Department officers 
 Disabilities Officer
 Environment Officer
 International Students' Officer
 Queer* Officer
 Women's Officer
 Indigenous Officer
 BIPOC Officer

Departments 
The ANUSA Constitution establishes and funds seven autonomous departments to represent and advocate for students from marginalised groups in the community. These include:
 Disabilities Department (also known as ANU Disabilities Students Association)
 Environment Department (also known as ANU Environment Collective)
 International Students' Department (ISD)
 Queer* Department (also known as ANU Queer* Collective)
 Women's Department (also known as ANU Women's Collective)
 Bla(c)k, Indigenous and People of Colour Department (BIPOC Department)
 Indigenous Department (also known as ANU Indigenous Department)

Committees 
The ANUSA Constitution establishes a number of committees with various purposes:
 Education Committee, chaired by the Education Officer
 Social Committee
 Mental Health Committee
 Safety on Campus Committee
 Disputes Committee
 Financial Review Committee

Services

Student Assistance Team 
The Student Assistance Team provides support, advice and assistance to students in a range of areas, including: Centrelink payments; welfare; support for victims of sexual assault; bursaries and scholarships and academic appeals. They also assist with referrals. The Student Assistance Team is staffed by 2 Student Assistance Advisors.
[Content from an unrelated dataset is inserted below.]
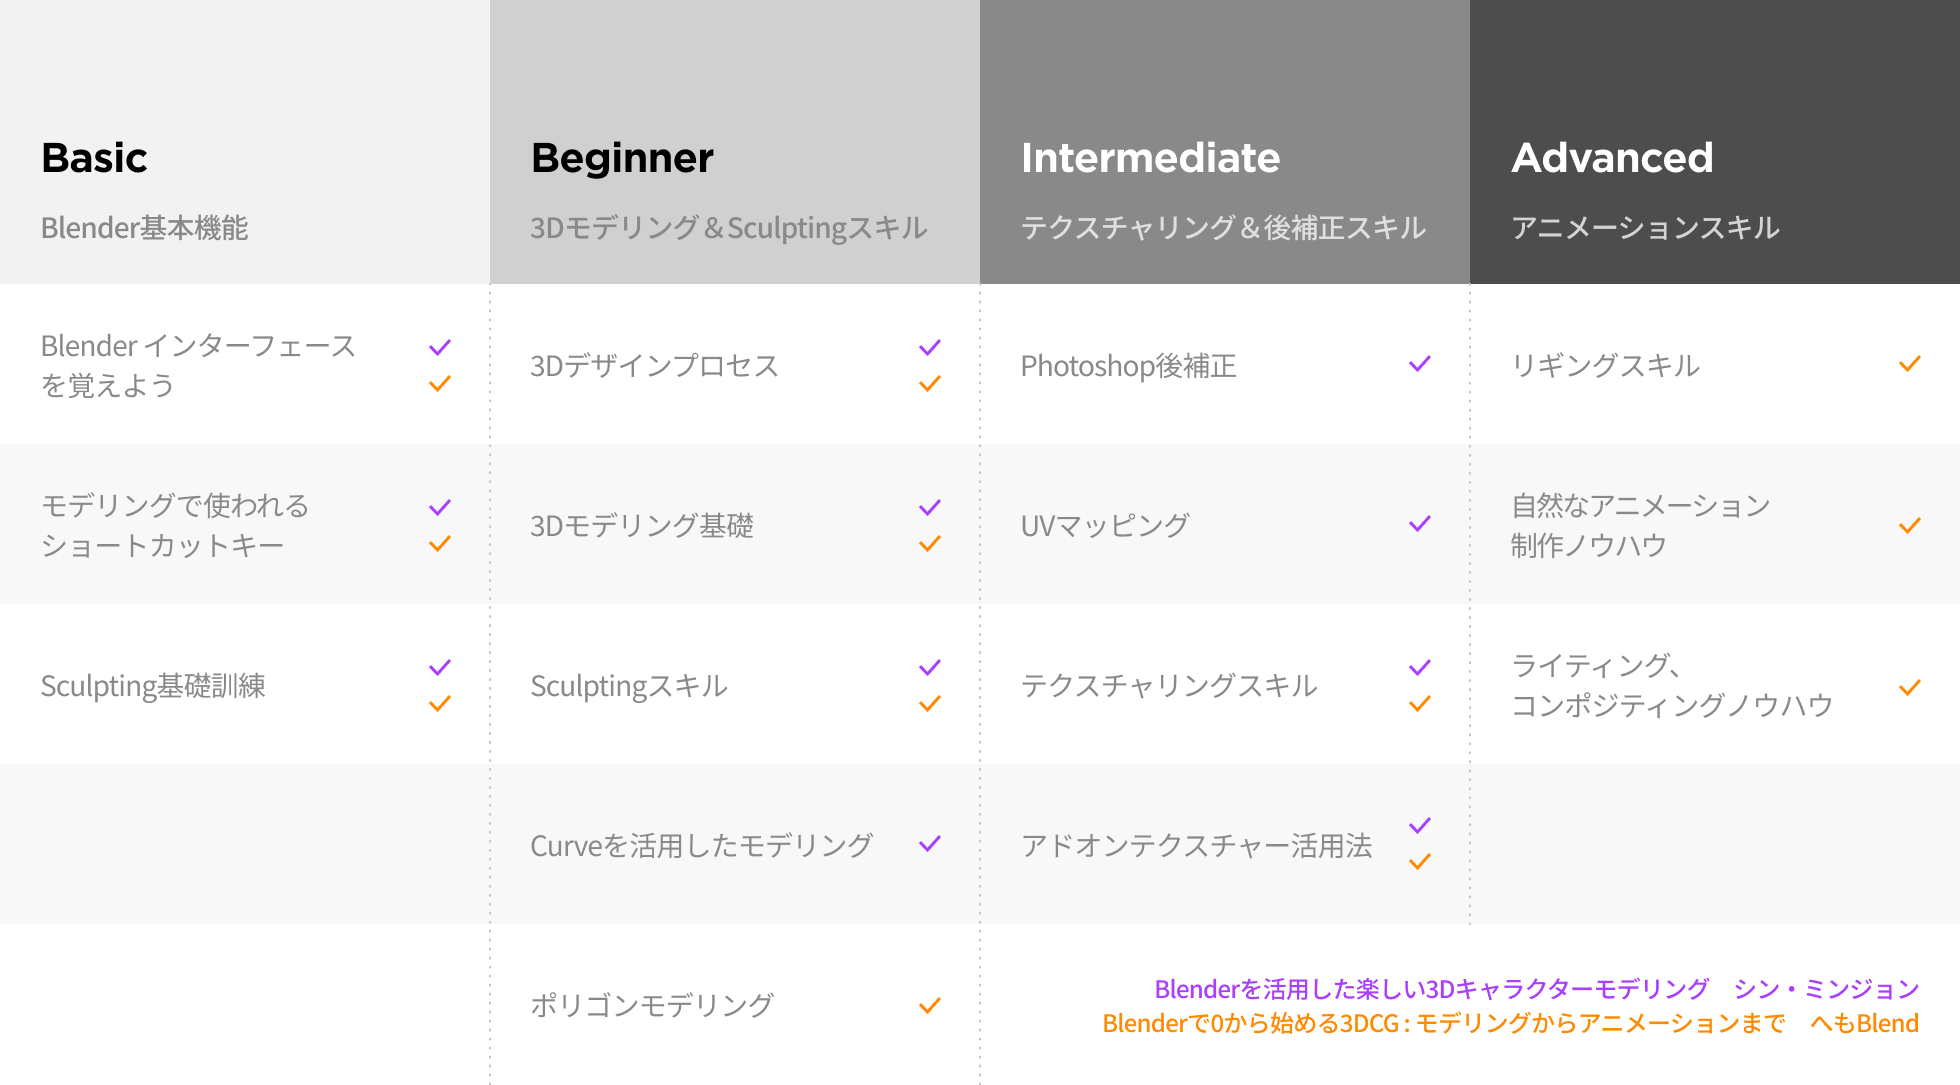
Task: Click orange checkmark beside 3Dデザインプロセス
Action: [x=930, y=383]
The Team also administers several grants schemes, which provide meals, grants and grocery vouchers to students facing financial difficulty.

Legal service 
The ANUSA lawyer offers free and confidential legal advice.

Social programme 
ANUSA's Social Committee coordinates a lively programme of social events throughout the year, including Orientation Week, Bush Week, Sex & Consent Week and Universal Lunch Hour each Thursday. Each year, ANUSA hosts an open air concert on the final day of Orientation Week, which has attracted acts including The Presets, Kimbra, Miami Horror, Rüfüs Du Sol, Bluejuice and British India.

Student advocacy

Student representation 
ANUSA represents ANU undergraduate students on a number of high-level University committees, including:
 University Council
 Academic Board
 University Education Committee
 Student Experience Committee
The ANUSA President meets regularly with the University Executive to discuss issues pertaining to the welfare of undergraduate students.

Political affiliations 
ANUSA is somewhat unusual among Australian student unions in that its Executive has remained independent of any political party since 2011.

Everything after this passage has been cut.